▶ [Instructions for the task]:
In your copy, include every record exactly and no pictures.

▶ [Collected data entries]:

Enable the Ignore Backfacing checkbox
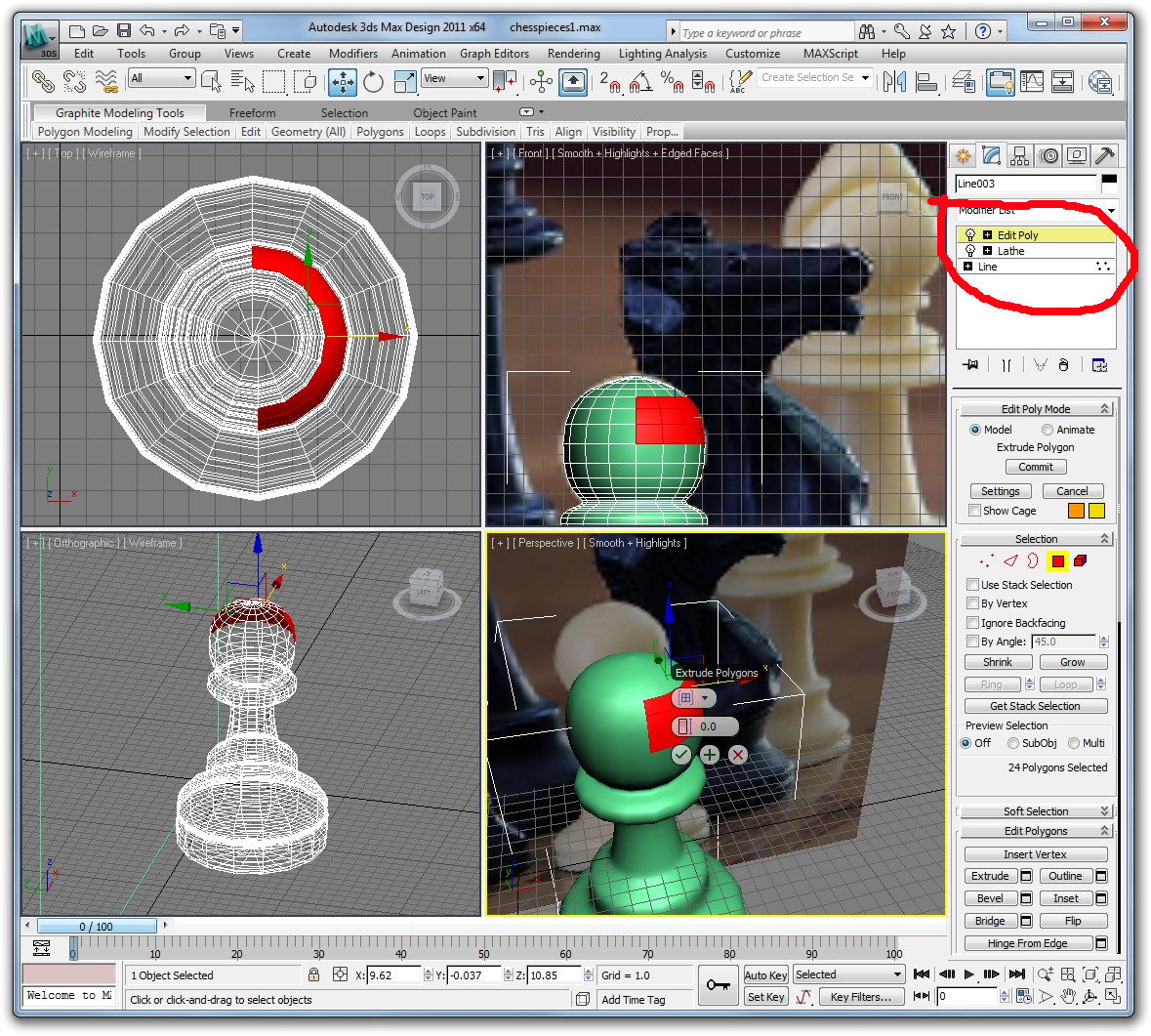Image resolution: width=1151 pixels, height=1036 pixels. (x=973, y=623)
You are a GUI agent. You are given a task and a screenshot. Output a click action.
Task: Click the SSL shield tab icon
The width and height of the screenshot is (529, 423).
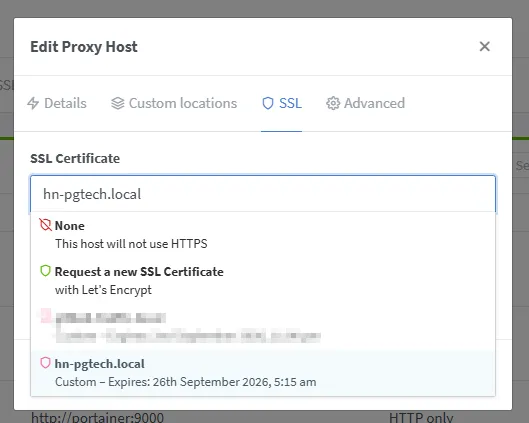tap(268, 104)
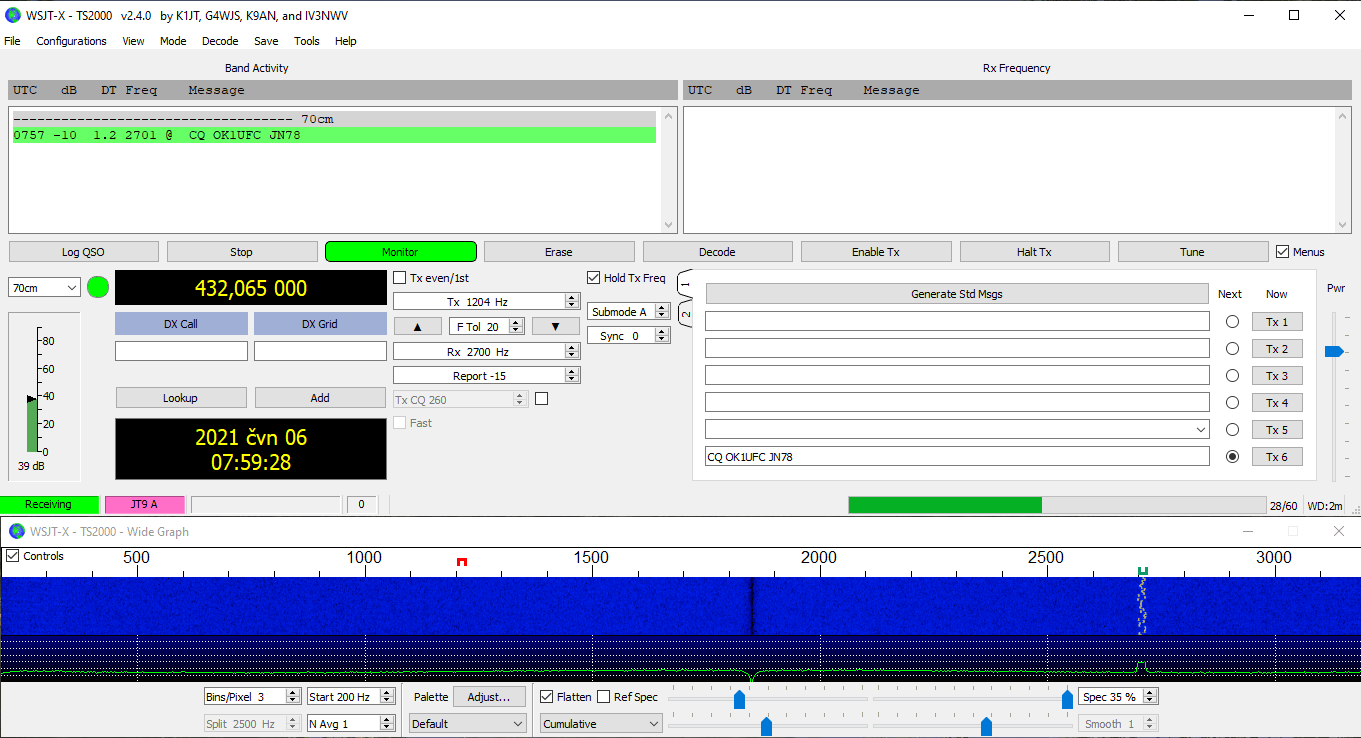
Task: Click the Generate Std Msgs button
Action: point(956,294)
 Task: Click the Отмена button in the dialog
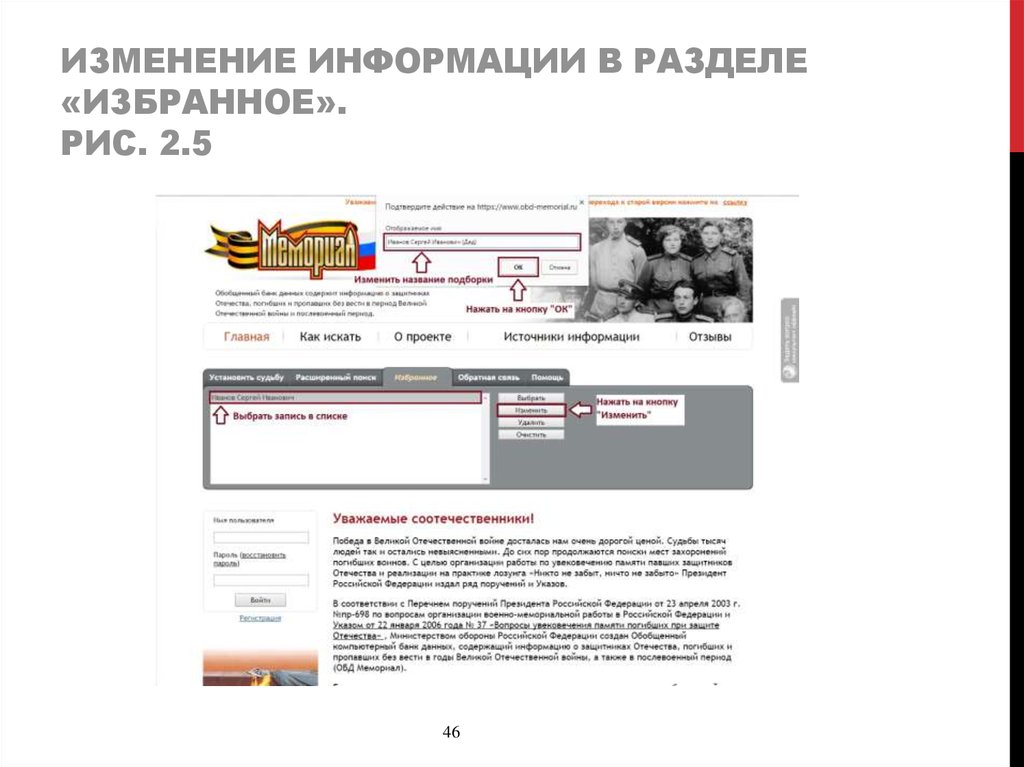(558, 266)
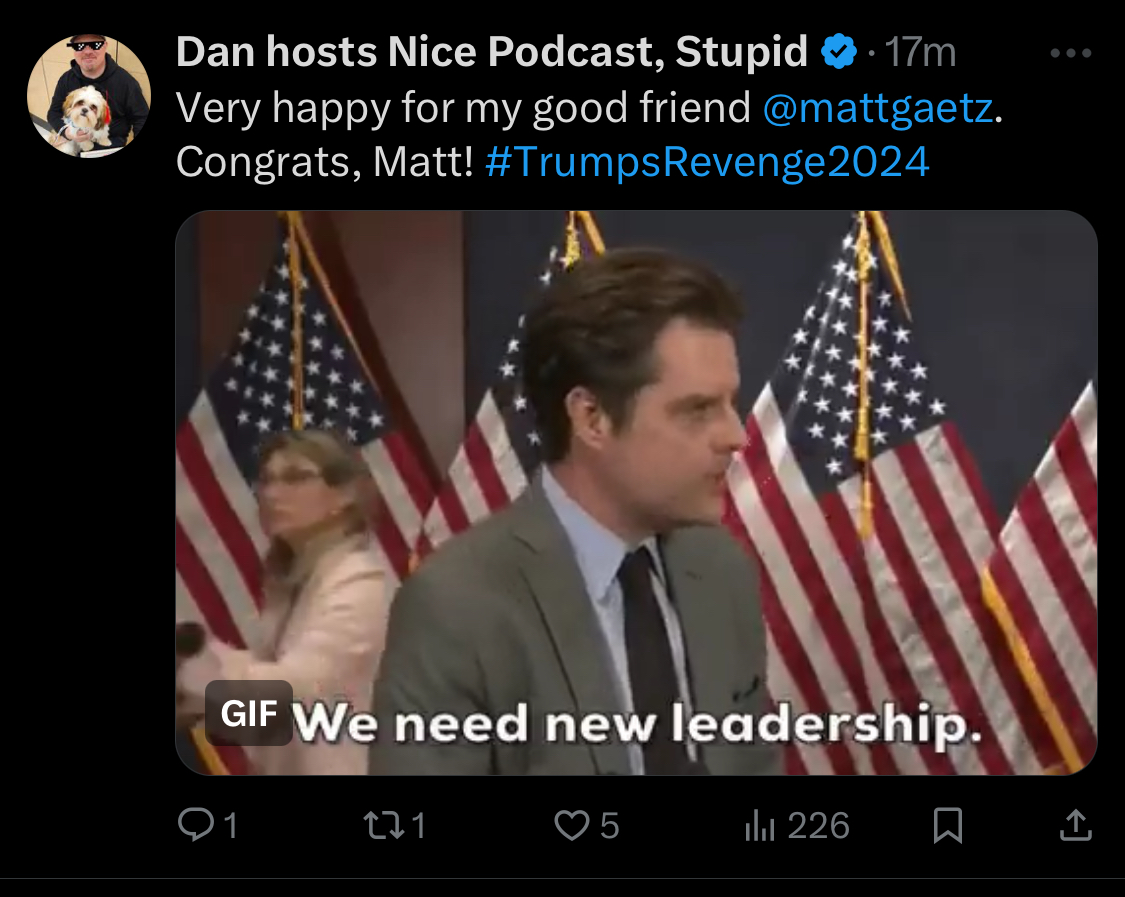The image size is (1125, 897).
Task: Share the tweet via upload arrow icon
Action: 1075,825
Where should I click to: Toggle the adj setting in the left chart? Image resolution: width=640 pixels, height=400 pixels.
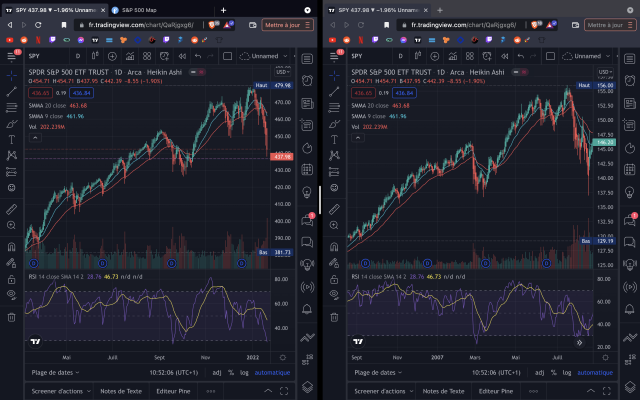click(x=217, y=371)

▶ [Response box]:
Enable the Ignore Backfacing checkbox
Image resolution: width=1151 pixels, height=1036 pixels. (x=973, y=623)
You are a GUI agent. You are given a task and a screenshot. Output a click action.
Task: Click the SSL shield tab icon
The width and height of the screenshot is (529, 423).
tap(268, 104)
Task: Click the Generate Std Msgs button
Action: point(956,294)
 Task: Click the Отмена button in the dialog
(558, 266)
The image size is (1125, 897).
Task: Share the tweet via upload arrow icon
Action: 1075,825
Where should I click to: Toggle the adj setting in the left chart? Image resolution: width=640 pixels, height=400 pixels.
click(x=217, y=371)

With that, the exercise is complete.